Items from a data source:
%%

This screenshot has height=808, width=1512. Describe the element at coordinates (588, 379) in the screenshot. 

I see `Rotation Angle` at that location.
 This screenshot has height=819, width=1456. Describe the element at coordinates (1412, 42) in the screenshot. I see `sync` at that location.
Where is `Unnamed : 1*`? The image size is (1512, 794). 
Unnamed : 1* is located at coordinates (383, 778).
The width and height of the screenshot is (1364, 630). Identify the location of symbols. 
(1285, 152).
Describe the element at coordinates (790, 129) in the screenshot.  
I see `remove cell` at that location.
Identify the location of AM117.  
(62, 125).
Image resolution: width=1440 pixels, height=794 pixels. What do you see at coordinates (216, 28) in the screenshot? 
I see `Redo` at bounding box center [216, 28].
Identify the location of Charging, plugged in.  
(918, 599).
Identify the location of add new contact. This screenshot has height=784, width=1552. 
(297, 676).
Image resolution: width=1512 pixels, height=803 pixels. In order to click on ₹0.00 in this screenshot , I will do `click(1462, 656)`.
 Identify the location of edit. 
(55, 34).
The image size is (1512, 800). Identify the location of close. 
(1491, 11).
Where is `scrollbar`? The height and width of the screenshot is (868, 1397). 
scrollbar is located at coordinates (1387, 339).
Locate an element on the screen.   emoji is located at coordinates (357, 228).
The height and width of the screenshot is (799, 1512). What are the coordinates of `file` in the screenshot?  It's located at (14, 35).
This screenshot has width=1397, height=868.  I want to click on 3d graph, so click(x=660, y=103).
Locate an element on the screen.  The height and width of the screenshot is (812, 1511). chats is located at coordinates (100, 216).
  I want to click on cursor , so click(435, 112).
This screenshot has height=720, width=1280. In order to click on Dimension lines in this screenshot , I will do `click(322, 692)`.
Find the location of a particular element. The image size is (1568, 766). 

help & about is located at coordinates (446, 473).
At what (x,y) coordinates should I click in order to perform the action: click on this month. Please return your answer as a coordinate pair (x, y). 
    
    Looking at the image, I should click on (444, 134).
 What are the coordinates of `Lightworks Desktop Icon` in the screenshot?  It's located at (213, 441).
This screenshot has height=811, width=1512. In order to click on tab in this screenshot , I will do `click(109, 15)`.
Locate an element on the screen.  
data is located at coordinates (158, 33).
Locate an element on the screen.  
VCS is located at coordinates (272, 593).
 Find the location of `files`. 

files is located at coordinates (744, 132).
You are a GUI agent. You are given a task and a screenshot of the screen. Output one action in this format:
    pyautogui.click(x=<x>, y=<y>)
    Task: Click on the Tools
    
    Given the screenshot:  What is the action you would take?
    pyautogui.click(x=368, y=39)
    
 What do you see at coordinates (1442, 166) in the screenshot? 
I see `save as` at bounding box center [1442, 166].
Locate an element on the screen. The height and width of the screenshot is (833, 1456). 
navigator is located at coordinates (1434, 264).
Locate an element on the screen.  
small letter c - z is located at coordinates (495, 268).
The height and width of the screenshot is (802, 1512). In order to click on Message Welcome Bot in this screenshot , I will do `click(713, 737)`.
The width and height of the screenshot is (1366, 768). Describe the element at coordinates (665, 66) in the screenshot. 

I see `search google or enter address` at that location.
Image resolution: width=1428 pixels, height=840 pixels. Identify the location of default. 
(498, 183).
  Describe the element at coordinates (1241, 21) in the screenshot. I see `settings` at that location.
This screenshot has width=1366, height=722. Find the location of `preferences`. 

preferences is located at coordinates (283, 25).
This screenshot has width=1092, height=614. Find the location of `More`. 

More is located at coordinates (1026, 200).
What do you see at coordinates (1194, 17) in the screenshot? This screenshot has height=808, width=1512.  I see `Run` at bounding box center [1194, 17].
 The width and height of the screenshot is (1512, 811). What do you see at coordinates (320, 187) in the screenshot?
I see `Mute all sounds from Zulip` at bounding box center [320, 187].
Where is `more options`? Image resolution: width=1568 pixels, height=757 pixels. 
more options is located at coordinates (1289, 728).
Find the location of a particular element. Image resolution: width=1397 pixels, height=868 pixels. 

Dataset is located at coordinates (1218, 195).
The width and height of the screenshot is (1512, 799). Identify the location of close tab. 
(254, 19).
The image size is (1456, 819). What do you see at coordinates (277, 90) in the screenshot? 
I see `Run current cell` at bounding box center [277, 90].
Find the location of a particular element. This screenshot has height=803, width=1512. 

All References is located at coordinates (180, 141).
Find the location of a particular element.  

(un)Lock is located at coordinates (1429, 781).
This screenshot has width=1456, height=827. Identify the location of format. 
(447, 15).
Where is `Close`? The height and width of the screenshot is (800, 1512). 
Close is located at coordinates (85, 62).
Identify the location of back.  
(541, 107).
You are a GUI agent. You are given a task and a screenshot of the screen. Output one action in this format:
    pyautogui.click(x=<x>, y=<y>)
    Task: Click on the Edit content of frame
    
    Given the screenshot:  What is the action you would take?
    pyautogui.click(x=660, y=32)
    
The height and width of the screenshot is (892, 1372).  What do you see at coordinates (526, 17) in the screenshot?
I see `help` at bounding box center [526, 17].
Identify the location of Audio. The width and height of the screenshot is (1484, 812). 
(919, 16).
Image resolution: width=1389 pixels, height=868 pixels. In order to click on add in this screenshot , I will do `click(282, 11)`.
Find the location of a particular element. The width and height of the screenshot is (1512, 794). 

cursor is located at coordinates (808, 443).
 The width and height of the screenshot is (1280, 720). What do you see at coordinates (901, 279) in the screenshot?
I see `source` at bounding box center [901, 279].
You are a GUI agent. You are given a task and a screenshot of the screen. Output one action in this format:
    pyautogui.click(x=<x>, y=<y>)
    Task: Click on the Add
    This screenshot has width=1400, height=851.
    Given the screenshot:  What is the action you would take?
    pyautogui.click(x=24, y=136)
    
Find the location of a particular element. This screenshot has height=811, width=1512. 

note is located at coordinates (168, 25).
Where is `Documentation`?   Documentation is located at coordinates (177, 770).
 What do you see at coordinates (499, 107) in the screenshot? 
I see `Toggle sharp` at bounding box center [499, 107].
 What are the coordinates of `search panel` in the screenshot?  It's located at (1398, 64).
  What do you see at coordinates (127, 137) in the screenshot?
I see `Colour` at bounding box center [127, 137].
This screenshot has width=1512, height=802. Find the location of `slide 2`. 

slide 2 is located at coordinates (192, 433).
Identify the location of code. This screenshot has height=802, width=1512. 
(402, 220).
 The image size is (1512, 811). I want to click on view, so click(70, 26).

%%

Gather every line of the records above that contains the word "search", and list those lines.

== WORKED ANSWER ==
I see `search google or enter address` at that location.
 What are the coordinates of `search panel` in the screenshot?  It's located at (1398, 64).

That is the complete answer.